Records for processing:

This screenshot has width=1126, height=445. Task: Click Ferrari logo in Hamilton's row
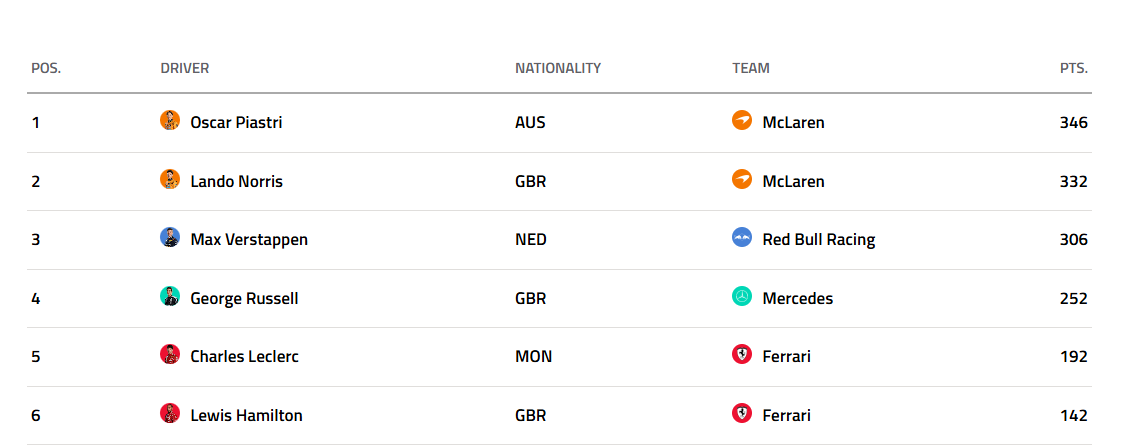(742, 414)
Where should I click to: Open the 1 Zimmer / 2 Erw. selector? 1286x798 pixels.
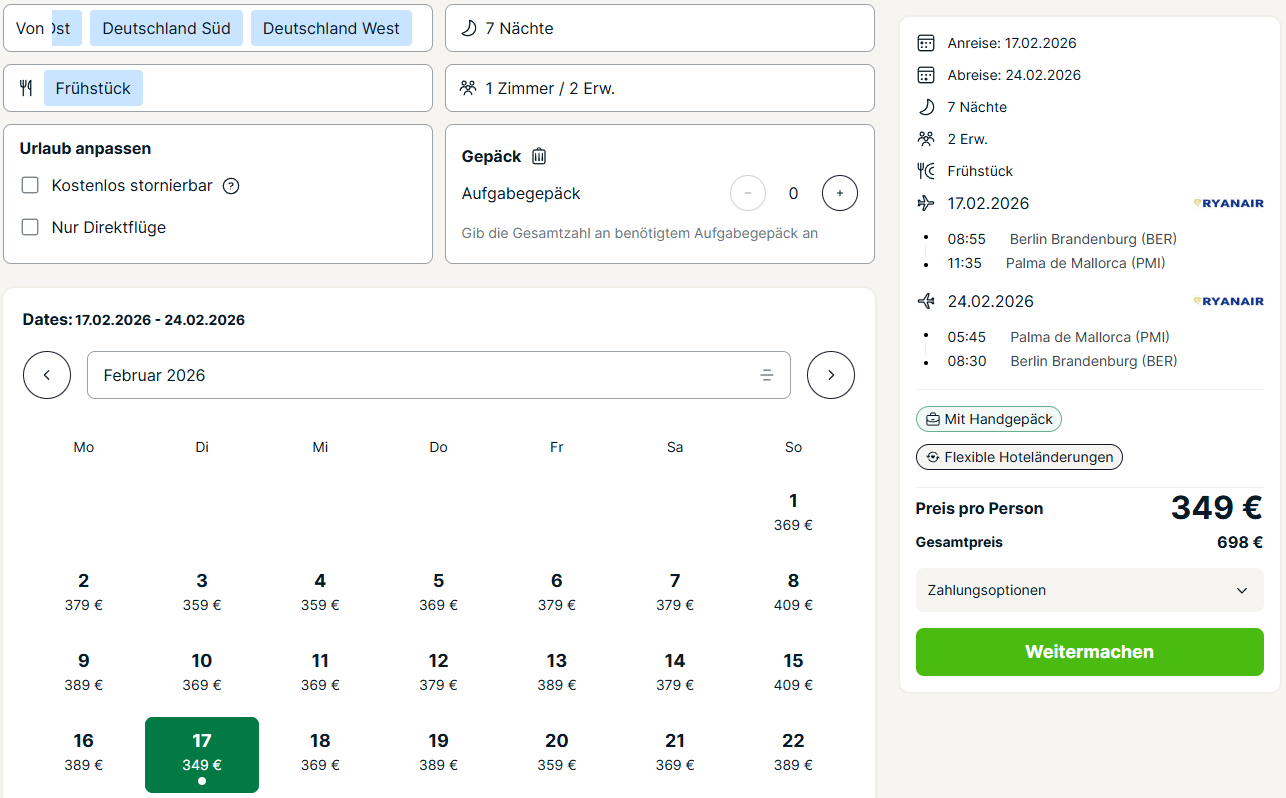click(660, 88)
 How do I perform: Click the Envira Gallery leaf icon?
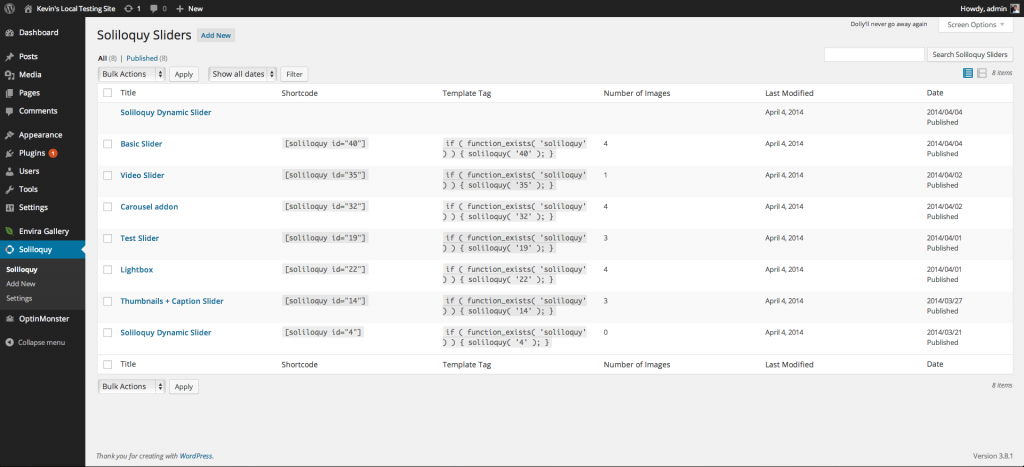tap(9, 231)
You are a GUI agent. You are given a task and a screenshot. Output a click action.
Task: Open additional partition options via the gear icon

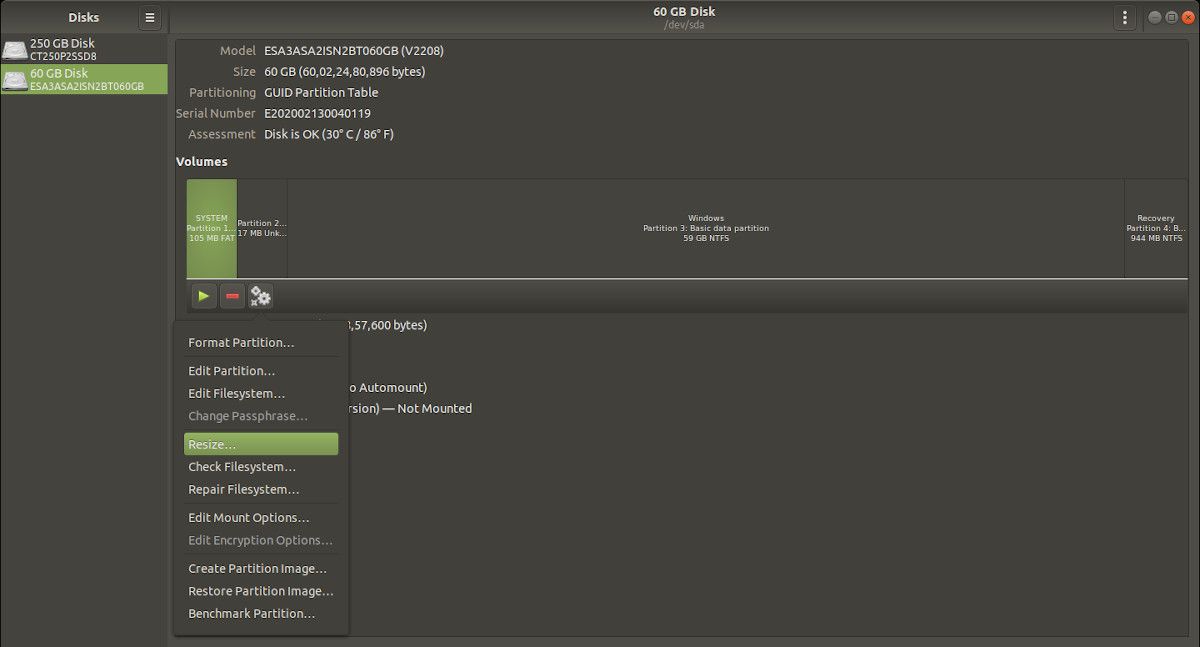(x=260, y=296)
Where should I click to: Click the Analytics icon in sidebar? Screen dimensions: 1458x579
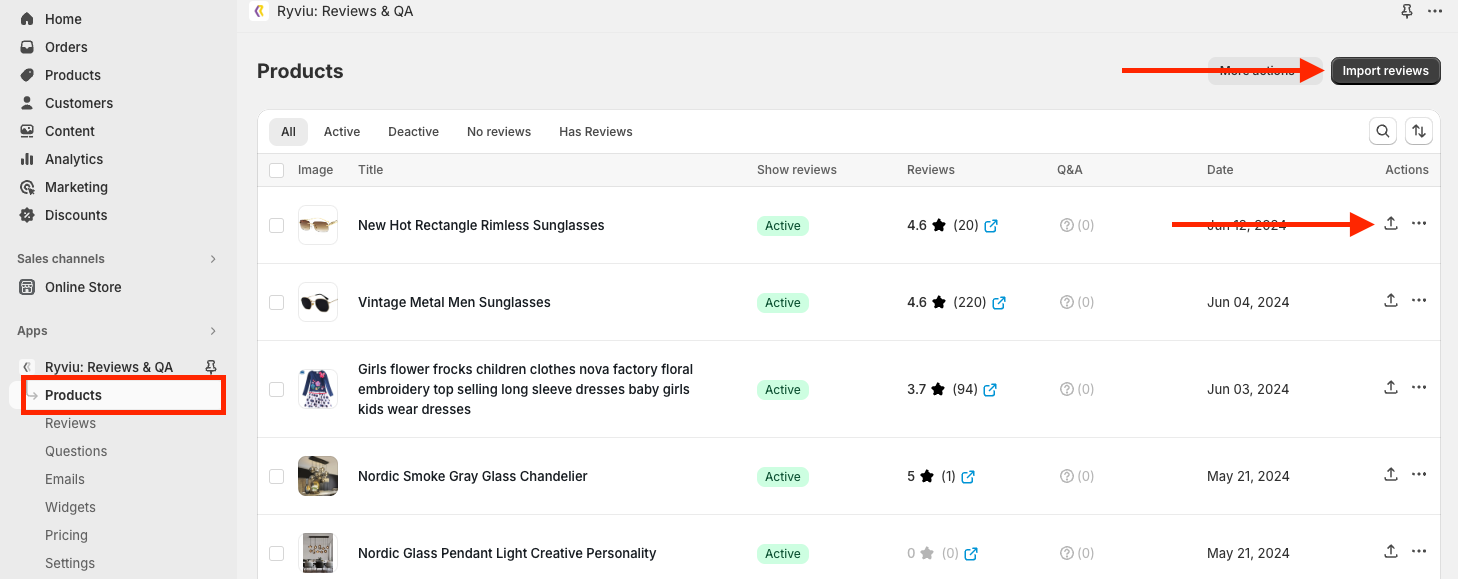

Work to be completed: Report every line of the listing above that contains the string "Where", copying each such line in full. Matching is case-sensitive.

Task result:
Where should I click to: Open the 1 Zimmer / 2 Erw. selector? 1286x798 pixels.
Where should I click to: Click the Analytics icon in sidebar? Screen dimensions: 1458x579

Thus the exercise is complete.